- **TASK GOAL**:
Convert the entries below into a JSON list of strings with one string per line, skipping blank lines and omitting the pictures.

———

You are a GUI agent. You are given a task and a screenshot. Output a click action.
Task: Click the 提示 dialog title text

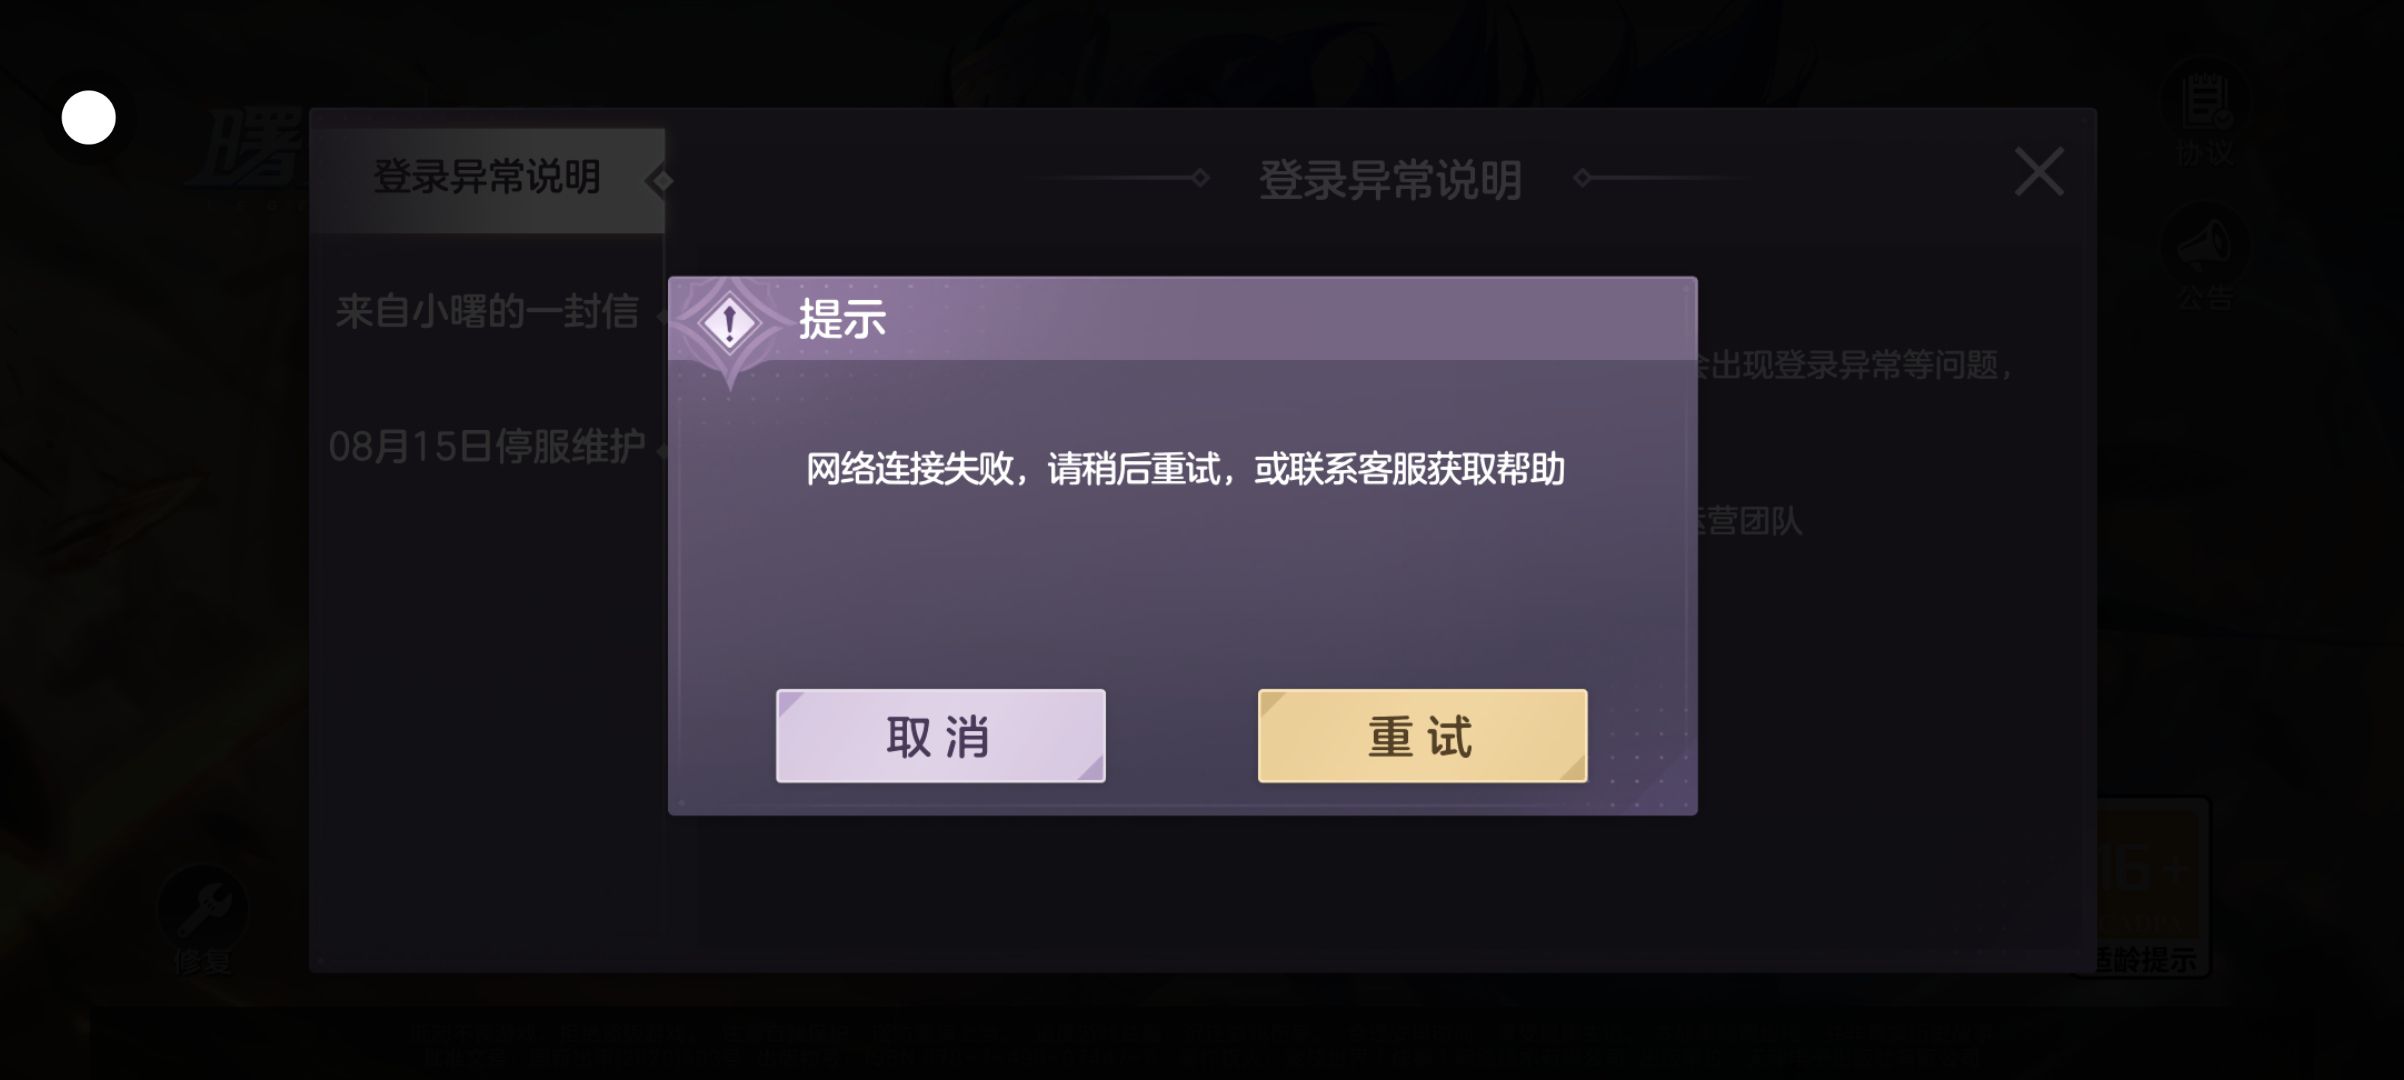point(842,320)
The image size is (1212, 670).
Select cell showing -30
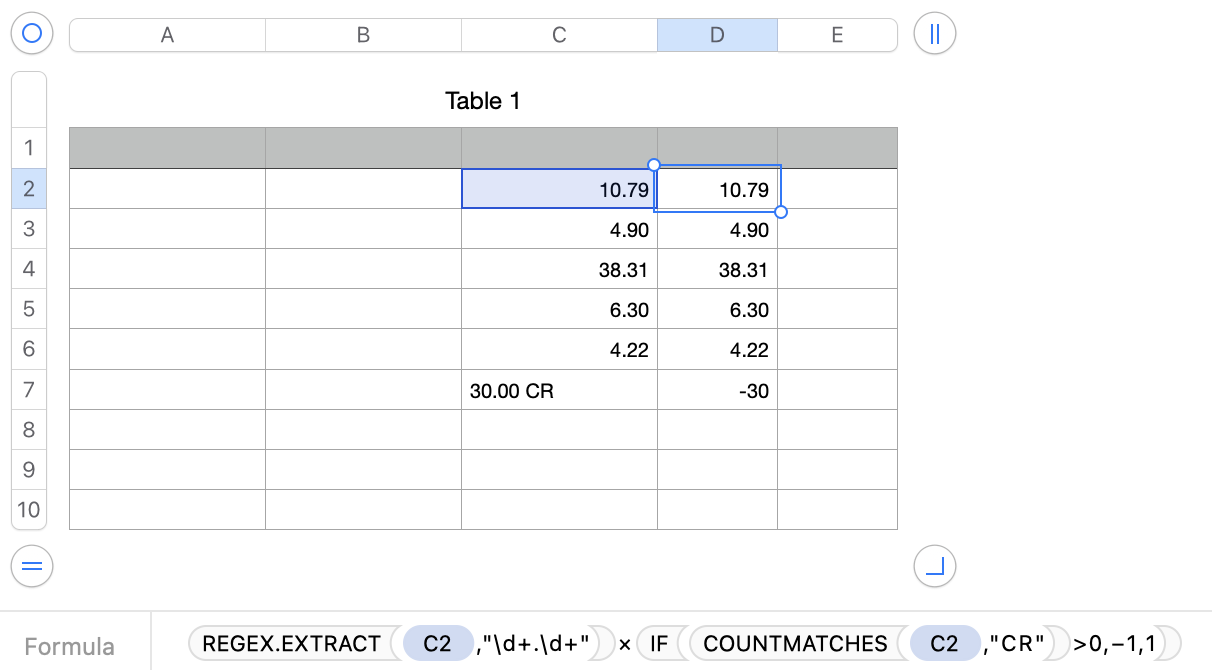(717, 391)
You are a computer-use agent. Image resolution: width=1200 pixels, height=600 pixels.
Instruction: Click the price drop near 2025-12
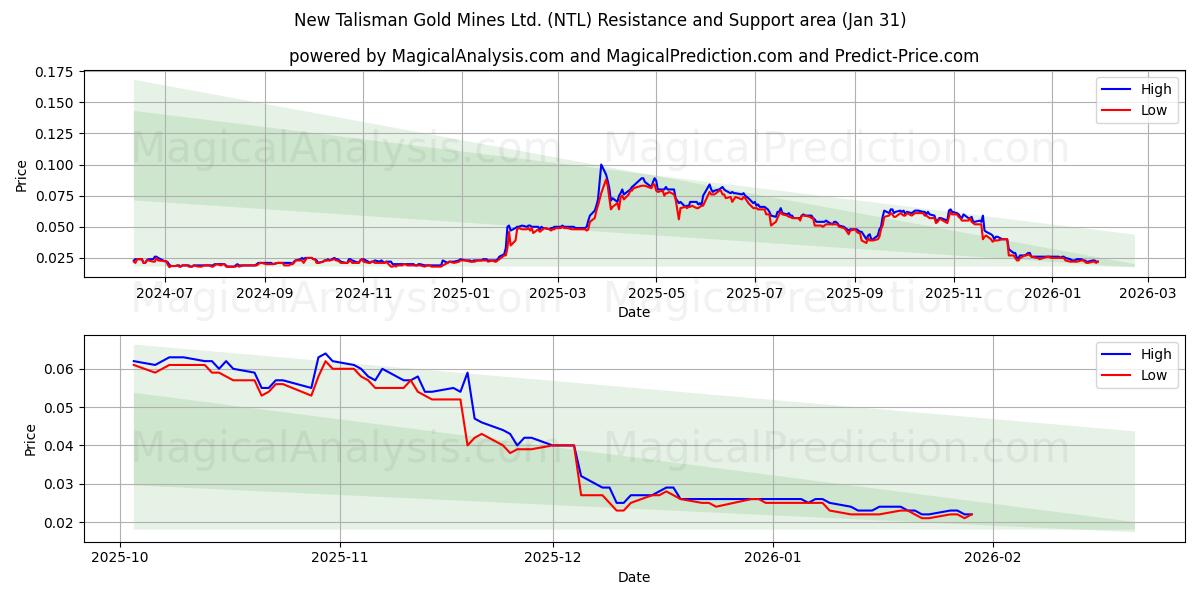coord(575,470)
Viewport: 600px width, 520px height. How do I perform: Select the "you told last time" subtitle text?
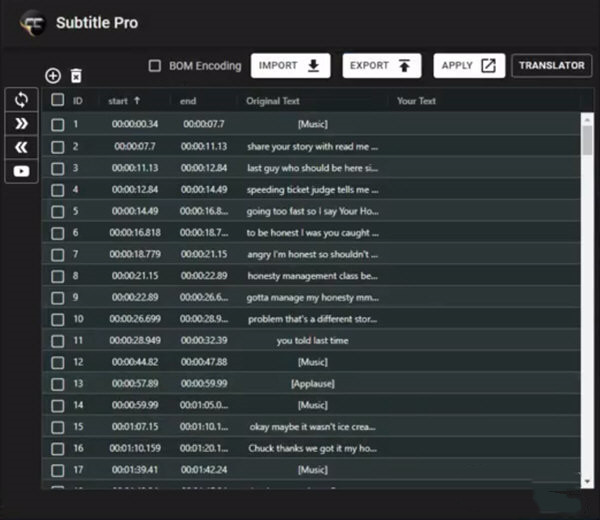tap(313, 340)
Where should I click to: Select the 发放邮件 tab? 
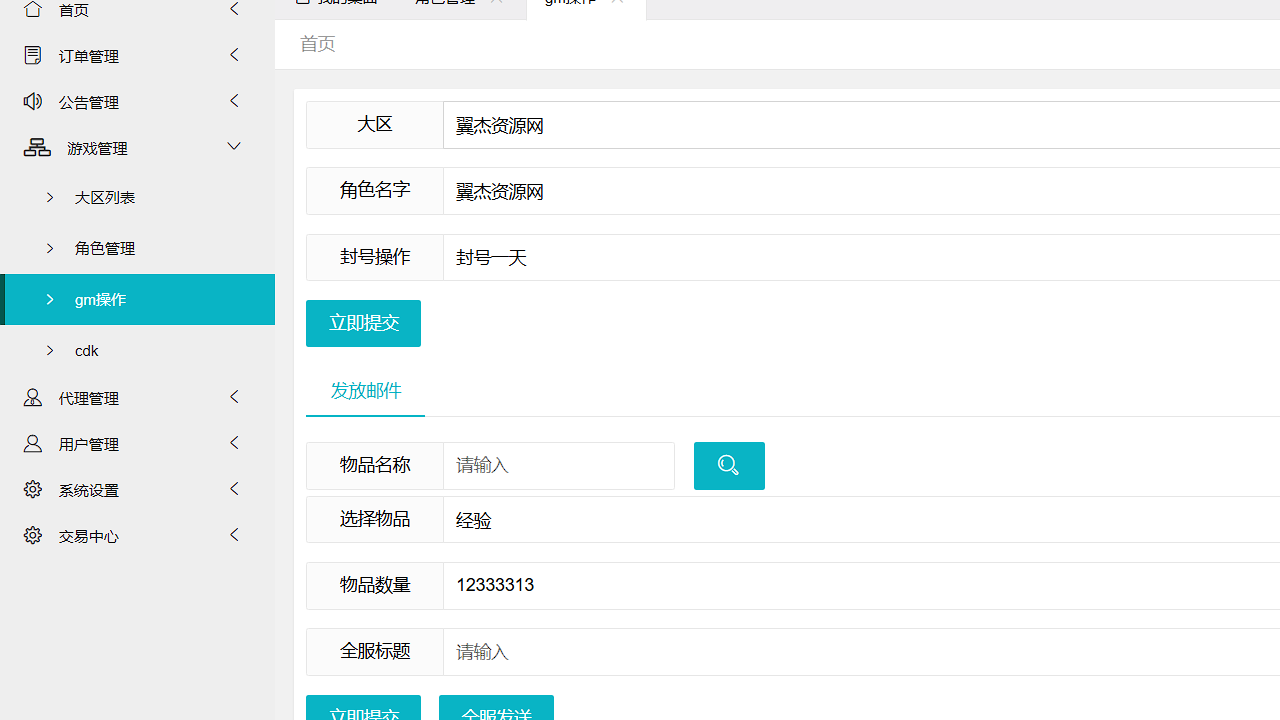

———

- **EXERCISE RESULT**:
[
  "You are a GUI agent. You are given a task and a screenshot. Output a click action.",
  "Task: Click the 提示 dialog title text",
  "point(842,320)",
  "The image size is (1212, 670).",
  "Select cell showing -30",
  "(717, 391)",
  "You are a computer-use agent. Image resolution: width=1200 pixels, height=600 pixels.",
  "Instruction: Click the price drop near 2025-12",
  "coord(575,470)",
  "Viewport: 600px width, 520px height. How do I perform: Select the \"you told last time\" subtitle text?",
  "tap(313, 340)",
  "Where should I click to: Select the 发放邮件 tab? "
]